Conventional loan interest rates
The interest rate you’re offered on a conventional loan will depend on your credit history, loan size, and loan-to-value ratio. The larger your down payment, the lower your LTV and the lower your interest rate.
Of course, it can take time to save up any down payment at all let alone a large one. Some buyers hold off on buying a home until they can make a large enough down payment to give them affordable monthly payments.

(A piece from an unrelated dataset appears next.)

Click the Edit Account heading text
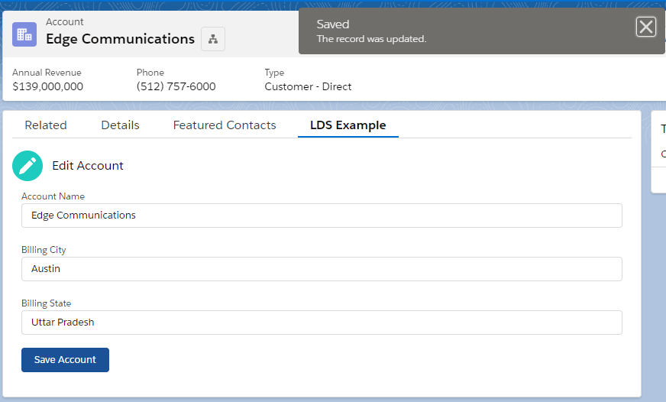This screenshot has height=402, width=666. tap(88, 166)
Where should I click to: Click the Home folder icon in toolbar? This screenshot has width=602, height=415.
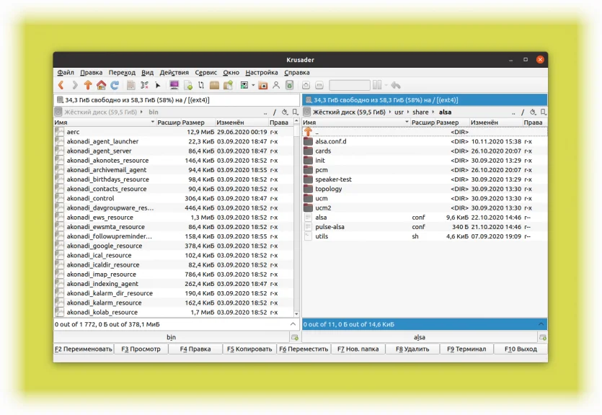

Your interest rate will also be impacted by your loan size and loan term. You can expect to pay a higher interest rate if your loan is especially small or large. Loans with shorter terms typically come with lower interest rates, while longer loan terms mean higher interest rates.
FHA loan interest rates
FHA loans typically come with more competitive interest rates than conventional loans. The reason is because FHA loans are backed by the government, so the lender faces lower risk. It’s important to note that FHA loans also require mortgage insurance no matter how large of a down payment you make. So, the money you save with a lower interest rate may be offset by the cost of mortgage insurance.
FHA vs. conventional loans: The appraisal process
During the home appraisal, a licensed appraiser will assess the property and compare it to similar properties in the area to determine its fair market value. The appraisal process is one of the biggest differences between the two types of loans, and it can lead sellers in a tight housing market to avoid offers backed by FHA loans.
Conventional appraisals
If you’re buying a home with a conventional loan, your lender will typically require a home appraisal, though some programs allow for hybrid appraisals or property inspection waivers. That’s because they want to be sure the house you want to buy with the loan has sufficient value so if they’re forced to sell after a foreclosure, they’ll recoup their losses. Lenders also use the appraisal to determine your interest rate, minimum down payment, and whether or not to approve you for the loan. Lenders typically won’t loan you an amount that exceeds the appraised value.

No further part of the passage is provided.